Jeffrey Walker, a Professor of Civil Engineering at Monash University aims to address a gap in natural disaster surveillance by progressing the basis for near-space monitoring.

I never planned to be an academic. I was going to be a land surveyor, so that I could work outdoors. But when I got to the end of that five-year degree, my supervisor said I should think about doing a PhD. I was like, “What’s a PhD?” 

I soon found out and thought, why not? My topic was an overlap between civil engineering and surveying, marrying the two fields around soil moisture mapping and hydrology. The surveying element related to satellite data used to measure the soil moisture, and the civil engineering element being on how that data might be used to improve models for factors like flood forecasting. 

A photograph of a man wearing a blue shirt standing in front of a light plane
Jeffrey Walker, Professor of Civil Engineering at Monash University.

Somewhat by coincidence, I learned that people at NASA were interested in doing similar work, merging satellite data with land surface models to make better environmental predictions, and so as an early pioneer I was recruited to help. However, the NASA role involved combining actual satellite data with land surface models on a global scale, rather than ground measurements for a small catchment.

Back then we didn’t have a dedicated soil moisture satellite, and I had to do a lot of development work with non-ideal data. But a satellite mission was finally booked, and SMOS, the Soil Moisture Ocean Salinity satellite, eventually launched in 2009. 

By measuring the naturally emitted microwave energy of Earth from space we can derive the soil moisture, which tells us a lot about what’s happening on the surface of our planet.

But satellites have limitations. The lowest that you can fly one is at about 160km or so. SMOS, for example, orbits at around 750km above Earth. At best we get a pixel size of about 40km, which is fairly granular. So my research is now looking at how we can improve the resolution of that data by gathering our data from near-space. 

Near space? This is the area between about 20 and 80km above Earth, well above any commercial air traffic, but not quite reaching space. This is a new frontier that we’re just beginning to explore. 

High-Altitude Platforms (HAPs) are unmanned aircraft with very big wing spans, up to 30-plus metres – very fragile looking, lightweight structures capable of operating at these near-space altitudes. One example is the Zephyr, developed by Airbus. The top of the wing is completely covered in solar panels to power its small electric motors – they can basically fly for up to a year at a time, and be positioned to loiter in any area of interest. 

Pioneering the stratosphere 100kb
Pseudo-satellite Zephyr is an example of a High-Altitude Platform. Credit: Airbus Defence and Space.

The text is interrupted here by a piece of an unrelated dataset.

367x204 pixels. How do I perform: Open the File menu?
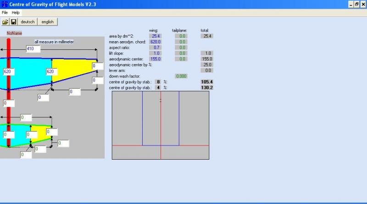coord(5,12)
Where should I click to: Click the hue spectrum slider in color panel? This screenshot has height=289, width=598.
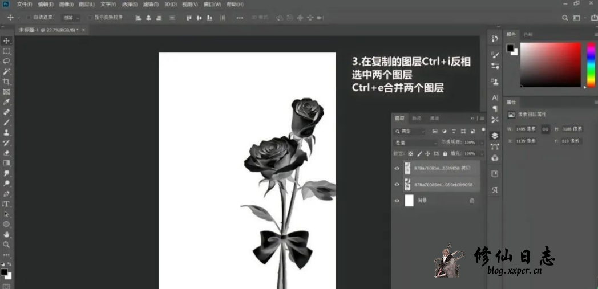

The potential is huge. If you make the entire underside of that wing into an antenna, then because your resolution is a function of how big your antenna is, and how close you are to the ground, you can get a resolution that is much, much finer than from a satellite. Instead of 40km in a single pixel, we can get to around 200 metres.

Our challenge then is designing an instrument that’s light enough and low-power enough to operate on that platform. However, the main part of my ARC laureate project is about how this 200-metre resolution data can be used to provide real-time information for natural disaster risk prediction and monitoring. This includes providing the inputs needed by fire, flood and landslide risk prediction models, as well as monitoring the actual locations and spread of fires and floods as they occur.

While providing an all-weather day and night observing capability that can see through cloud and smoke, there are a lot of other things that affect passive microwave measurements. If you’ve got a layer of vegetation, it will have some of its own emission in addition to that from the soil, because it’s got water in its leaves. This will also reduce some of the signal from the soil.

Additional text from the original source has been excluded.